Luke estaba tendido sobre un suelo mugriento cuando volvió en sí sin recordar dónde estaba. Levantó la mirada en la dirección de donde le llegaban unos gritos proferidos por una voz distorsionada por la ira y la congoja.
Vio al altísimo Loki sujetando a la liebre contra su pecho, reteniéndola para que no se abalanzara sobre Luke.
Fenris enfilaba a cuatro patas hacia la puerta, medio grogui y refunfuñando para sí.
La chica no paraba de gritar, y sus chillidos sonaban como cristales haciéndose añicos dentro de la cabeza de Luke, que saboreó la sangre que le humedecía la boca. Notaba la cabeza fría, mojada, abierta. Se toqueteó la cara y luego se tapó los ojos entrecerrados con los dedos. Estaban correosos, cubiertos por una sustancia de un rojo vivo.
Nada podía detener los gritos de la chica ni el pataleo que dirigía hacia Luke. Hasta que Loki la levantó del suelo y se la llevó hacia la puerta.
—¡Deja que lo raje! —gritó en la lengua de Luke, volviendo su rostro hirsuto hacia él—. ¡Deja que lo raje!

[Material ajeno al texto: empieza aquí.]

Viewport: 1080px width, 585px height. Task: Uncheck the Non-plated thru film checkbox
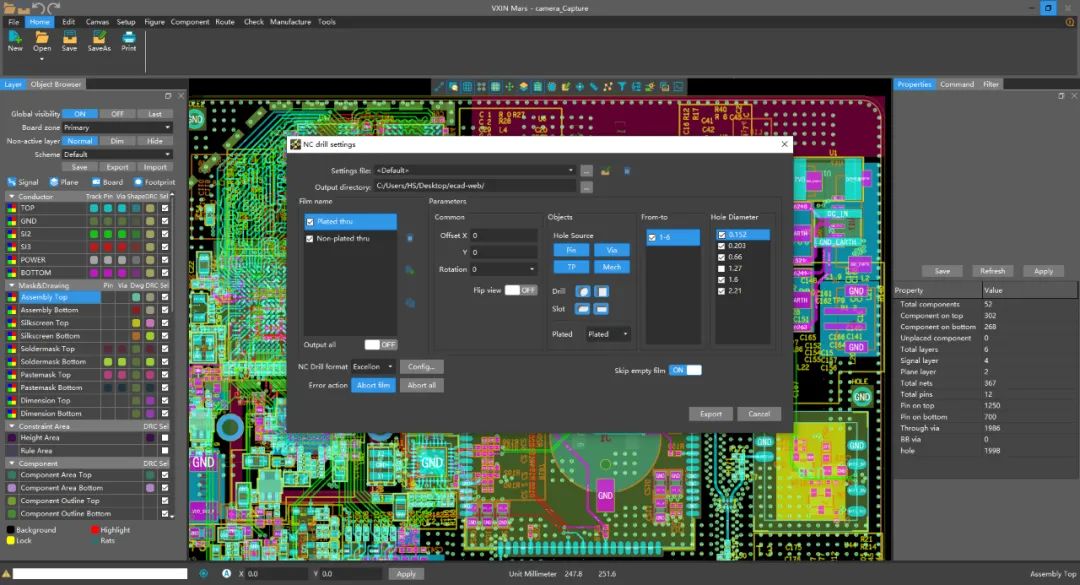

Loki le respondía gritándole algo en noruego, pero la chica no entendía a razones. Los ojos vidriosos de la liebre parecían haberse clavado en Luke, que yacía con el rostro brillante, caliente y húmedo.
—¡Deja que lo raje, Loki! ¡Deja que lo raje hasta el fondo, Loki!
—¡No! Si lo haces, nos quedaremos con las manos vacías. ¡Piensa! ¡Piensa! ¡Piensa! —insistió el gigantón, aunque con su marcado acento más bien parecía que estuviera gritando: «¡Pesa! ¡Pesa! ¡Pesa!».
Fenris se derrumbó sobre los codos, apoyó la cara en el suelo y comenzó un gimoteo rítmico que le hizo parecer un niño. Su cabellera negra se expandía alrededor de su cabeza. Luke se quedó mirando las costillas y la columna vertebral que se le marcaban en la piel lívida. Eran unos críos, pensó Luke. Unos niños. Unos niños heridos.
La chica pareció cansarse de patalear y su forcejeo con Loki se debilitó hasta que cesó, y entonces se puso a llorar.
—Quiero rajarlo. Quiero rajarlo —balbuceó.
—Todavía no —respondió Loki, sujetándola fuerte entre sus brazos.